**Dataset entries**
____________________

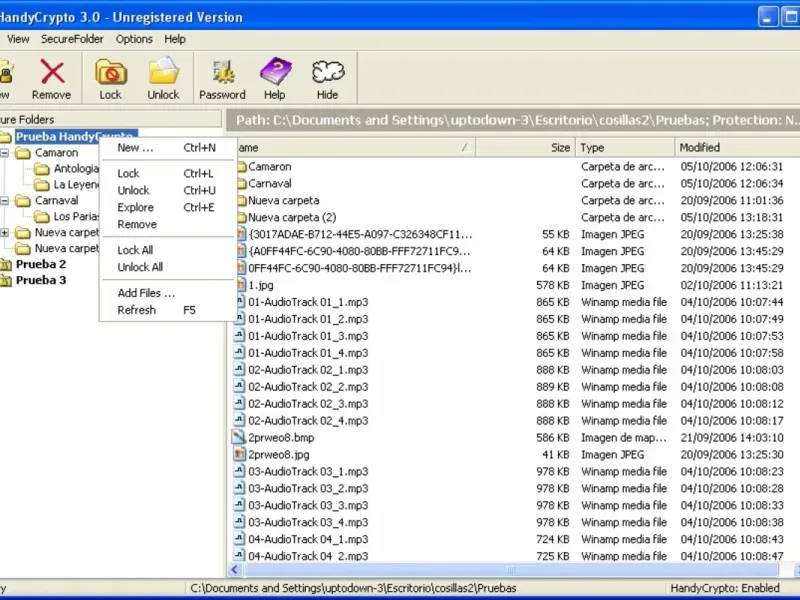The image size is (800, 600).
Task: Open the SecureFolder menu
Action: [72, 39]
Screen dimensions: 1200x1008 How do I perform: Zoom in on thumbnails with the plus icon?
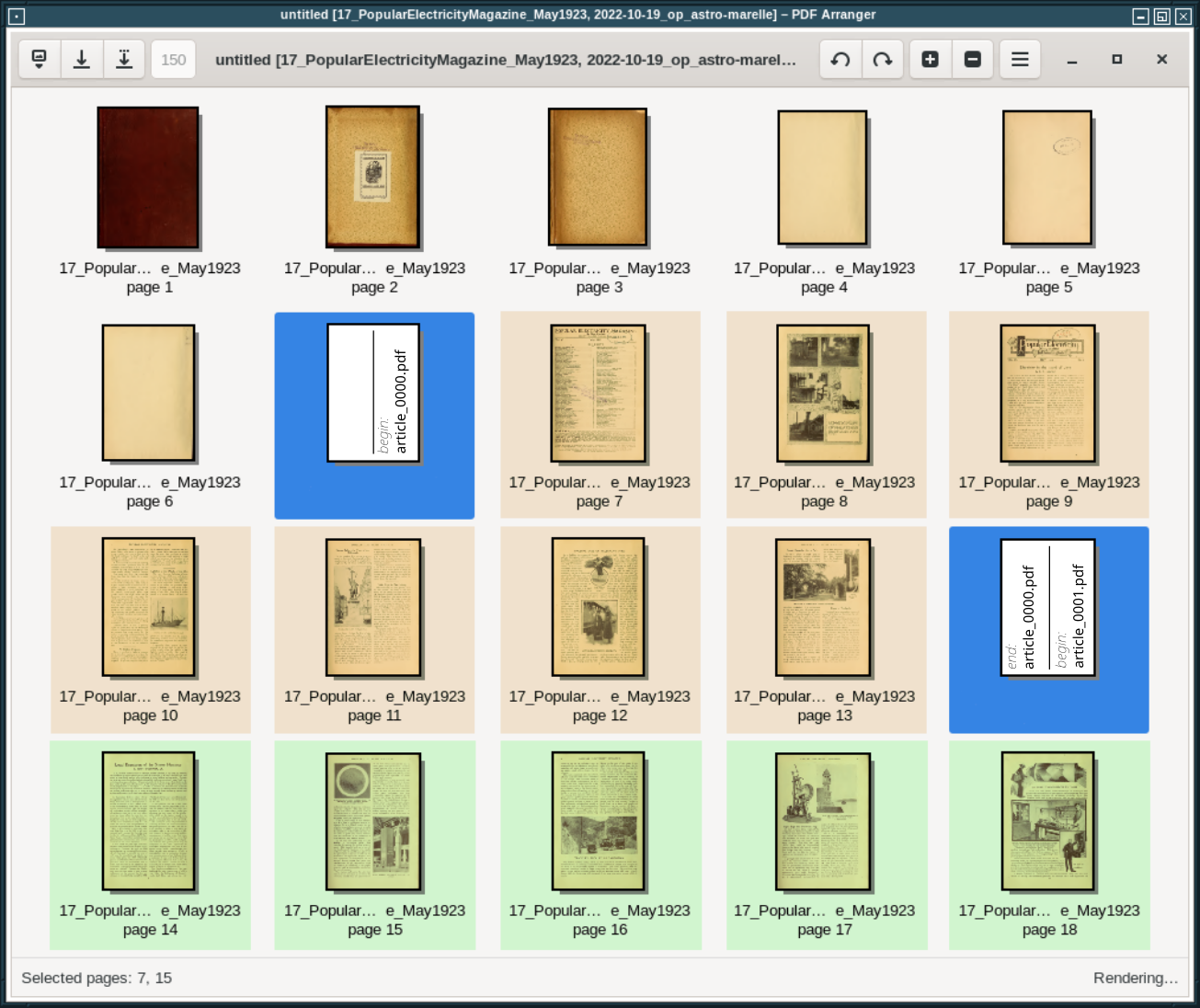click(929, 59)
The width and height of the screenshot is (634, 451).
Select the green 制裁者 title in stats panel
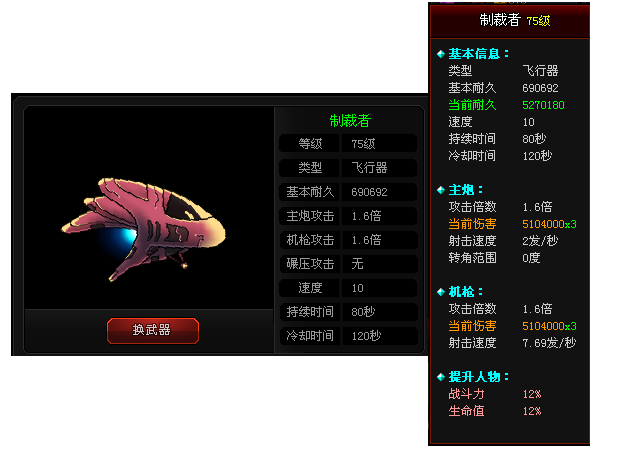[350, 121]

____________________

**TASK REQUIREMENTS**
Copy exactly and only this span: the line with "Screen dimensions: 1200x1008" through the final line of the entries, both ends included, with the pictures left out.

**SOLVED EXERCISE**
Screen dimensions: 1200x1008 How do I perform: Zoom in on thumbnails with the plus icon?
click(929, 59)
The width and height of the screenshot is (634, 451).
Select the green 制裁者 title in stats panel
[350, 121]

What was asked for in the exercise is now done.